» WHAT IS NEEDED
In the freelancer task management article, what did the writer rely on to manage tasks while volunteering in South America?

Pro Freelancer Fundamentals: Task Management
Years before I started working for myself, I spent some time volunteering in South America, and I quickly found myself overwhelmed with everything that needed to get done.
Back then (before the first iPhone hit the market), my go-to method for managing all my tasks was a little notebook I kept in my pocket.
Pretty soon, that thing became my lifeline. It was everything, the only thing that kept me sane some days.
Now, some 15 years later, my to-do list continues to grow as I build a family and a business.
I’m sure you experience the same love-hate relationship with a full task list. Juggling many balls at once is a signature mark of a talented freelancer.
On the one hand, you’re happy to have lots of work and a thriving business.
On the other hand, you have to remind yourself: “If I don’t get this task done, no one will.”
And so, you frequently add tasks to your to-do list, hoping you can stay organized enough to get everything done on time.
So in today’s Pro Freelancer Fundamentals article, we’re going to share a few critical task management strategies to help you get more done, on time, and in less time.

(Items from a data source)
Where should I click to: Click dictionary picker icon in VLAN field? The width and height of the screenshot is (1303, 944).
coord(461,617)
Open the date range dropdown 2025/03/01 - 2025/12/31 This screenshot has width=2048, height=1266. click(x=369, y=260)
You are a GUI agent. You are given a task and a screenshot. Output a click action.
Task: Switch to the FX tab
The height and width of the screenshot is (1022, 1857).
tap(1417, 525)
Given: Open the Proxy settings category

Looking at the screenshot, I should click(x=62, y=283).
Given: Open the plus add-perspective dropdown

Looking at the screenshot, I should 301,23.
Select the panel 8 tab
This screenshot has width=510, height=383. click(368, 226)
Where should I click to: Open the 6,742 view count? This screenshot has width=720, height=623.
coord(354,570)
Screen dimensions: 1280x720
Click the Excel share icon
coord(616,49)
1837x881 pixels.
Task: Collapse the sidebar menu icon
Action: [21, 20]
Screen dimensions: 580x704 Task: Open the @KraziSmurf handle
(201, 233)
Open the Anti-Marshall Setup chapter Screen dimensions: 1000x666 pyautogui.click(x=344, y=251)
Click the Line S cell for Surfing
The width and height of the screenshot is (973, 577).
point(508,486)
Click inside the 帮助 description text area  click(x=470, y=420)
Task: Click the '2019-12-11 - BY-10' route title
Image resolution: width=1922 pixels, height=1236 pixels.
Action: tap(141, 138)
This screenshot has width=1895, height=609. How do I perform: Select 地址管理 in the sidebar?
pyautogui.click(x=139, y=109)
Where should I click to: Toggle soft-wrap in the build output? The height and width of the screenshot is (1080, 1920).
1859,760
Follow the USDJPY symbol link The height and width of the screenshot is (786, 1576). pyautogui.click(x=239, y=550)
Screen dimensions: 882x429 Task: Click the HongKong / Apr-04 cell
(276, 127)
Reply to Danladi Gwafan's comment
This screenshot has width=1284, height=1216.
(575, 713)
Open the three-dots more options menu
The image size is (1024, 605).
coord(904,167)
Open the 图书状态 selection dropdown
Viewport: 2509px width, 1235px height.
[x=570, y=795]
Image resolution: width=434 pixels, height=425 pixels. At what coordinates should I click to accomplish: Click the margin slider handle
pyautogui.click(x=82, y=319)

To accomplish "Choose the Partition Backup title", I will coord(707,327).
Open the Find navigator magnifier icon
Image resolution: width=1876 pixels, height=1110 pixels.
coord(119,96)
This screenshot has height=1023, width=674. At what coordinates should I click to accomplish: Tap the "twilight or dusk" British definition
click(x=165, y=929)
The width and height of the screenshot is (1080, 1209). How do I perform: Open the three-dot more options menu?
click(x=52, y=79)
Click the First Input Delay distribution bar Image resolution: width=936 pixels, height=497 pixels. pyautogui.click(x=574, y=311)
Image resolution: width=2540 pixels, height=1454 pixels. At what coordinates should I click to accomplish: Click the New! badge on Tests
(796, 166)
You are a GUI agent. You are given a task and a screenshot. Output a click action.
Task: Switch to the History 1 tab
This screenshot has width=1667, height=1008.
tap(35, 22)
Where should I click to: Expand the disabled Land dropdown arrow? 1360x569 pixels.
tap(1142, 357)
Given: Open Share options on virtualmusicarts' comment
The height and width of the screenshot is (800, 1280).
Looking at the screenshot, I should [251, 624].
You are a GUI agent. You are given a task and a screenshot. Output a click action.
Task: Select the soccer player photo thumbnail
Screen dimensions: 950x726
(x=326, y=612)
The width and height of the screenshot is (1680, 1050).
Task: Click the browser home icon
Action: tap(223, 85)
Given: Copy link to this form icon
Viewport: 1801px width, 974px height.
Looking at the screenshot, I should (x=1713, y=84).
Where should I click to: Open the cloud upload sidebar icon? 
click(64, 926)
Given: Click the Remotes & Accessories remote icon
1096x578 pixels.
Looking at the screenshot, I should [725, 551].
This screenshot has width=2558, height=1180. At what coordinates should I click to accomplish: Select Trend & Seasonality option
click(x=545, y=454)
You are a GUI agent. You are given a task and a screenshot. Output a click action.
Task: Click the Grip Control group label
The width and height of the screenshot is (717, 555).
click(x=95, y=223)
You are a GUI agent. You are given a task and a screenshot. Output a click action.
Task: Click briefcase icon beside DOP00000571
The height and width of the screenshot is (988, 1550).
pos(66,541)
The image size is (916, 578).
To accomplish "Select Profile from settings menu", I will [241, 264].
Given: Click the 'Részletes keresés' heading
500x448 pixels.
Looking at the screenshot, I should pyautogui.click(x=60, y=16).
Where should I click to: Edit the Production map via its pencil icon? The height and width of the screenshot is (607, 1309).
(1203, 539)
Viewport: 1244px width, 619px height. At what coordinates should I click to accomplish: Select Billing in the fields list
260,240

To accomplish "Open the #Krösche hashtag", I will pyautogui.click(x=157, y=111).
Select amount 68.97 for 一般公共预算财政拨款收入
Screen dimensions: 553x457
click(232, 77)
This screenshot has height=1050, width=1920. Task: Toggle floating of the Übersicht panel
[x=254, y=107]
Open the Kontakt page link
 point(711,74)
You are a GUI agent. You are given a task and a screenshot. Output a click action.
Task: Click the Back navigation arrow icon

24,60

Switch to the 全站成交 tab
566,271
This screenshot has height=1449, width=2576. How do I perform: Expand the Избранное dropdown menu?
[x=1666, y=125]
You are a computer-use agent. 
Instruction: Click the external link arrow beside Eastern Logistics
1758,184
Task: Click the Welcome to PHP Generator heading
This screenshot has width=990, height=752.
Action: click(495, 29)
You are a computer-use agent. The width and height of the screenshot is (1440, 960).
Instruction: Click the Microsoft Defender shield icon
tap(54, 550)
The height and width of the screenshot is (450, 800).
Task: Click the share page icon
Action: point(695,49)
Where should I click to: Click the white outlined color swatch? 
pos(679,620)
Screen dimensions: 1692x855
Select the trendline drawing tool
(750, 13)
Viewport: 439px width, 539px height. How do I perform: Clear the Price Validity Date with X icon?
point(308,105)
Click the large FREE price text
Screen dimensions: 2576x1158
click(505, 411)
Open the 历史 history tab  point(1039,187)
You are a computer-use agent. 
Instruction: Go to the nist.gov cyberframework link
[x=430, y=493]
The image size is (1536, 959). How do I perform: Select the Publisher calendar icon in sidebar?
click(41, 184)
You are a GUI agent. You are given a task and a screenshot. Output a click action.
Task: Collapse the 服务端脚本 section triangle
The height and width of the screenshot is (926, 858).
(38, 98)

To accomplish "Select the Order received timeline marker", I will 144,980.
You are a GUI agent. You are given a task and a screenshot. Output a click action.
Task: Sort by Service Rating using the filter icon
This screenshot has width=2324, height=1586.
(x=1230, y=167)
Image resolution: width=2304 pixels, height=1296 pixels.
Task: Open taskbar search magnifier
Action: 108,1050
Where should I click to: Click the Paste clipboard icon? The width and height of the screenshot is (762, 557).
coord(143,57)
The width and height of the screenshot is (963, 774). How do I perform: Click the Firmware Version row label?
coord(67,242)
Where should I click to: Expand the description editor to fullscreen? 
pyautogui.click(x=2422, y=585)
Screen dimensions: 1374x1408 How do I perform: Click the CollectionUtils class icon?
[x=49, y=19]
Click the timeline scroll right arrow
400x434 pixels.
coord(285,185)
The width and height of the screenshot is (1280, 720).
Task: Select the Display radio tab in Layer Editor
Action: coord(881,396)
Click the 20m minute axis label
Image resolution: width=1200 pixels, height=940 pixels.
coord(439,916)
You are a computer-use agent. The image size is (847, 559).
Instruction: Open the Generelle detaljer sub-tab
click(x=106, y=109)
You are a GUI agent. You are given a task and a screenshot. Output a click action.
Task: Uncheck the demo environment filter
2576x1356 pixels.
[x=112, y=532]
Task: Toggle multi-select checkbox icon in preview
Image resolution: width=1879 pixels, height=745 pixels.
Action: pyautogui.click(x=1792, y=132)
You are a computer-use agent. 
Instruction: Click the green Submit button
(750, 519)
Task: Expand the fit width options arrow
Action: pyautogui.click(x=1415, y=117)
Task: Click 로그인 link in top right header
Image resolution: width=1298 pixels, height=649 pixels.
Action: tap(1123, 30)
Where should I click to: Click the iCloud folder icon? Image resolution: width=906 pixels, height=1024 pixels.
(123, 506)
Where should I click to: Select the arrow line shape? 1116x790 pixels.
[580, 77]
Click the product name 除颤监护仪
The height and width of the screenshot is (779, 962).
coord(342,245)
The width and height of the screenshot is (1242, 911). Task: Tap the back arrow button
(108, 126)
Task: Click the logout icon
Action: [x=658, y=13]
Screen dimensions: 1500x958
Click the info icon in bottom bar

» THE RESPONSE
A little notebook kept in a pocket.